The Trump administration just made it easier for collections agencies to profit off borrowers who have defaulted on their student loans.
According to the Chicago Tribune, Trump sent a letter to agencies that collect payments from borrowers who have defaulted on student loans, telling them they no longer have to adhere to an Obama-era rule forbidding them from tacking on extra fees.
Who does this effect?
The main impact will be on people who got money for college through the Federal Family Education Loan (FFEL) program, which allowed borrowers to receive federally insured and subsidized loans from private lenders. Though that program was eliminated in 2010, millions of borrowers are still paying off their debts. The rollback on this protection will specifically affect those who have fallen critically behind, or "defaulted," on their FFEL loans, and have entered a rehabilitation program whereby they pay a smaller amount for set a period time to prove they are financially responsible.
Natalia Abrams, the executive director of Student Debt Crisis, told ATTN: that borrowers with FFEL loans comprise just under half of the 8 million people who have defaulted on their student debt, and could be become subject to these extra fees. As Abrams explained, these people are often those with the least ability to pay, given that they've already entered default.
"Collection agencies were allowed charge collection fees when you go into default, up to 16 percent. The Obama administration said, 'do not charge that collection fee,'" Abrams said. "Now, the collection agencies can go back to charge these fees again."

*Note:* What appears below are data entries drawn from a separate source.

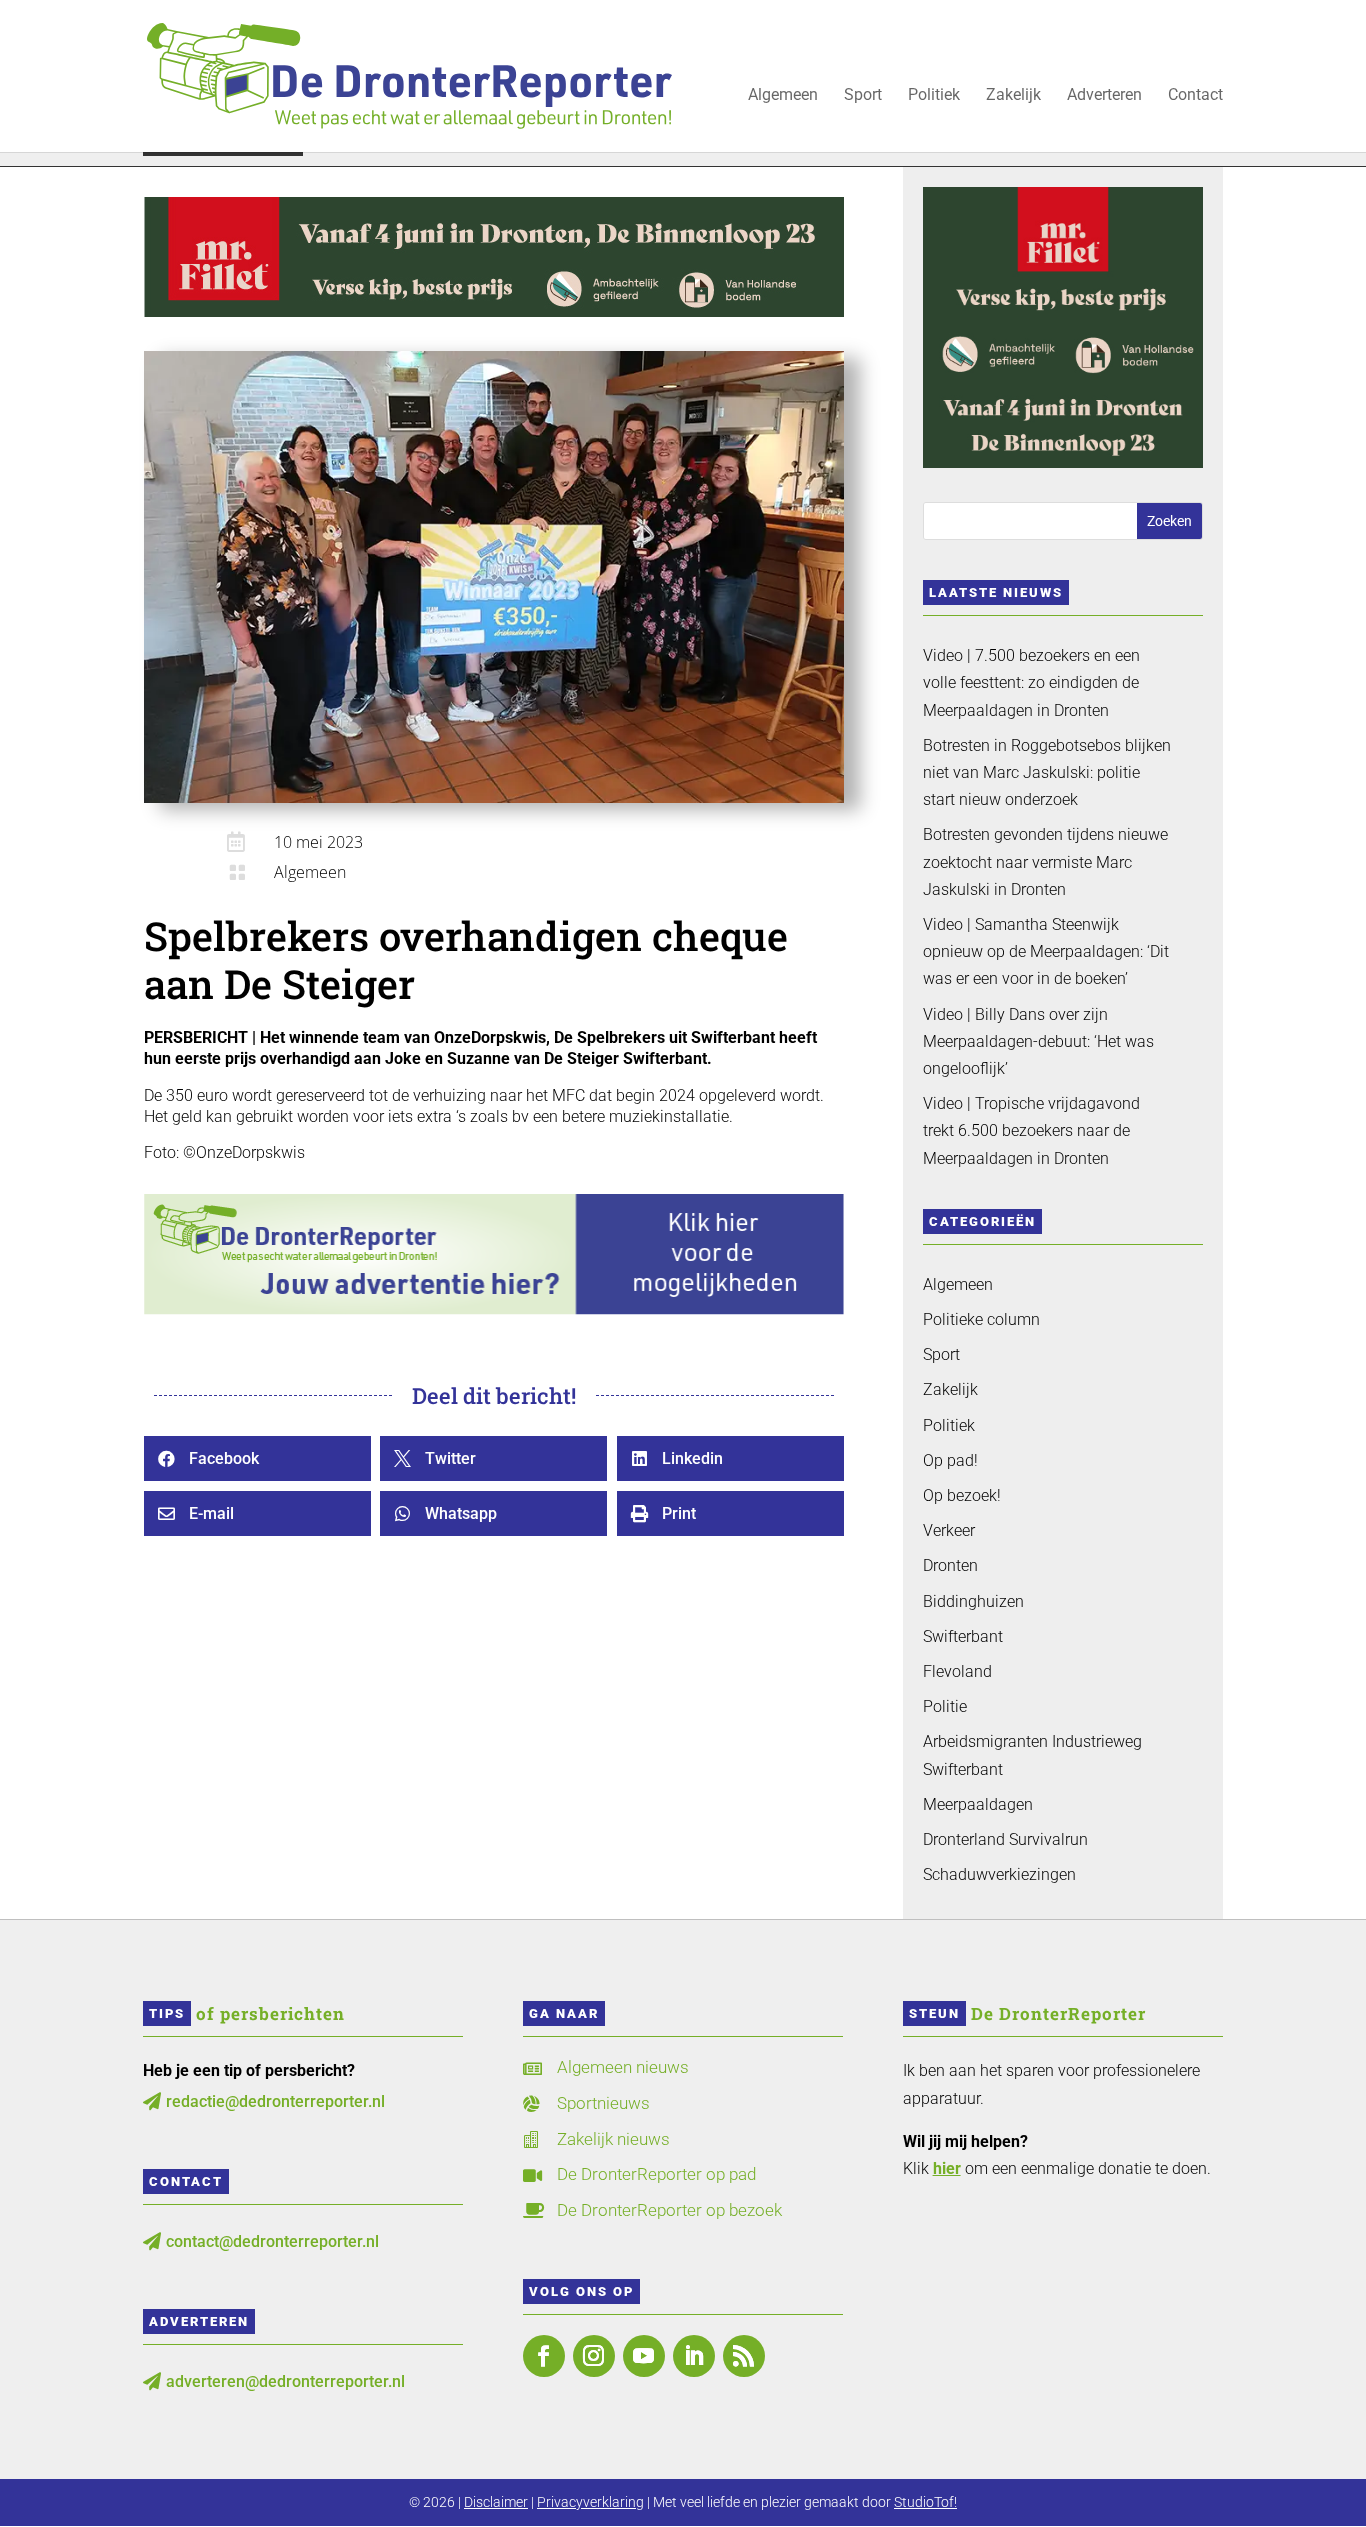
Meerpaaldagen (978, 1804)
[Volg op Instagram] (594, 2356)
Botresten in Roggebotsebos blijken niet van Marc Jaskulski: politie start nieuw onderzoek (1047, 772)
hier (947, 2168)
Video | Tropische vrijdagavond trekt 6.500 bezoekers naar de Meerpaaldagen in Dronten (1031, 1130)
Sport (863, 96)
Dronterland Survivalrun (1005, 1839)
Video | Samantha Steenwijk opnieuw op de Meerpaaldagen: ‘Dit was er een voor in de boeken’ (1046, 951)
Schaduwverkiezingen (999, 1874)
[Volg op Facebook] (544, 2356)
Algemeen (783, 96)
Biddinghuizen (973, 1601)
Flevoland (957, 1671)
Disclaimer (496, 2502)
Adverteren (1104, 96)
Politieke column (981, 1319)
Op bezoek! (962, 1495)
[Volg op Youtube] (644, 2356)
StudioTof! (925, 2502)
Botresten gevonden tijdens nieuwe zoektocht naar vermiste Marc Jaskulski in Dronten (1045, 861)
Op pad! (950, 1460)
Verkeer (949, 1530)
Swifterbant (963, 1636)
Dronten (950, 1565)
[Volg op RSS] (744, 2356)
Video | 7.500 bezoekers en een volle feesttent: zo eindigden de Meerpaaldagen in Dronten (1031, 682)
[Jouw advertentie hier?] (494, 1309)
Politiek (934, 96)
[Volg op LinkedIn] (694, 2356)
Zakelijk (1013, 96)
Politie (945, 1706)
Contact (1195, 96)
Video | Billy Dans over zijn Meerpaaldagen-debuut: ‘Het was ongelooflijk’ (1038, 1041)
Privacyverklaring (590, 2502)
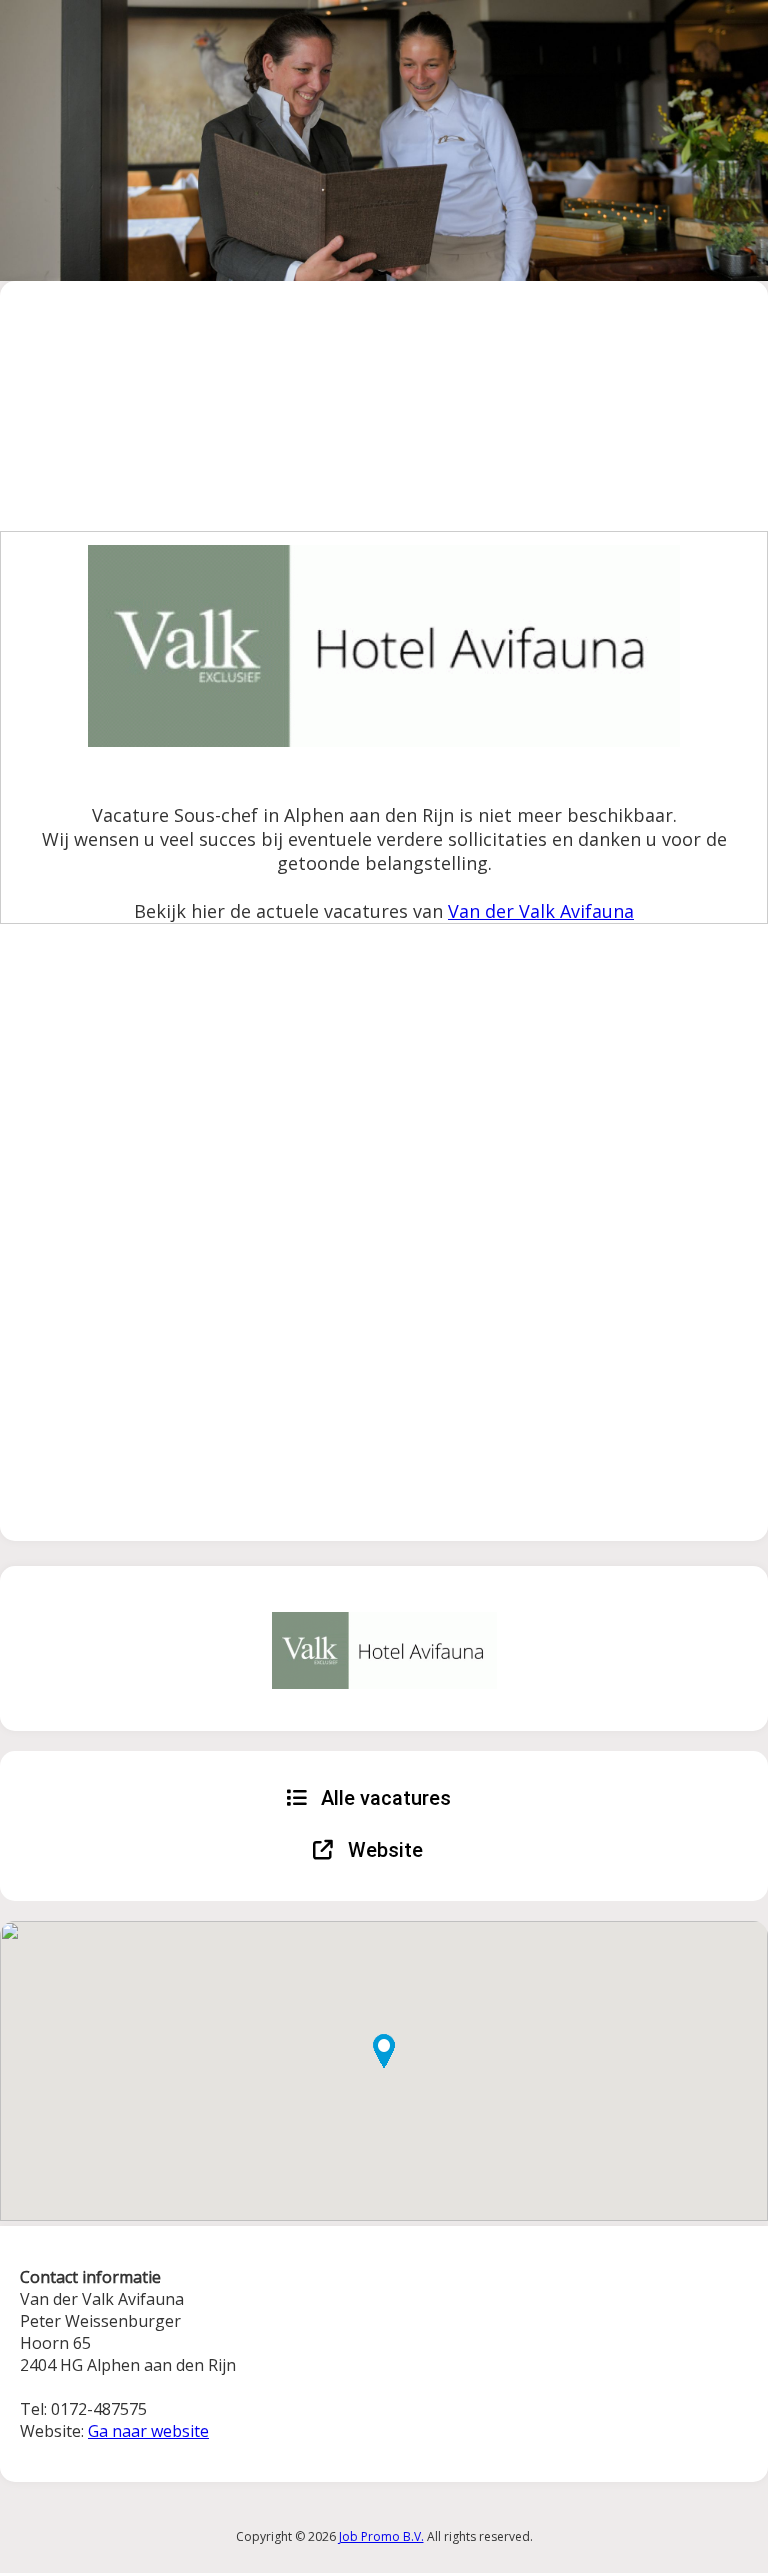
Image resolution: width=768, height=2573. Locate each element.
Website (383, 1850)
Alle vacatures (383, 1798)
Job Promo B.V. (381, 2536)
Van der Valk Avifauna (541, 911)
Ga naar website (148, 2431)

Why don't people just apply for income driven repayment instead of defaulting?
That's because, in most cases, borrowers with these old FFEL loans don't have the same income based repayment options as those who got direct loans from the federal government in the last couple of years — unless they choose to consolidate.
So, what happens to borrowers who can't pay their FFEL loans? They enter default, and are put on a plan managed by the federal government and serviced by a collections agency.
Who will benefit from these fees?
Abrams said the collections agencies, who are already paid by the federal government to service payments made by people in rehabilitation programs, will now make even more money off borrowers in default.
However, those fees won't get the borrower any closer to paying off their loans, and might make it even harder for them to complete the default process, which would result in the bank who owns the loan being able to garnish their wages, Abrams said.
The new regulations come at a bad time.
The Washington Post reported on Tuesday that the number of people defaulting on their student loans is "soaring," and the bulk of people who are defaulting are those with FFEL loans.
From the Post:
"Nearly half of the outstanding debt in default comes from the old bank-based federal lending program, known as the Federal Family Education Loan (FFEL) Program. There has been a fairly steady increase in the total amount of past-due debt in the program, even as the number of borrowers has declined, suggesting that interest charges and other fees are being tacked on to balances."
"[The fees] are going to hurt borrowers," Abrams said. "People who are already in default don’t need an extra 16 percent tacked on. It’s just silly."
This story was updated to clarify the number of borrowers holding FFEL loans.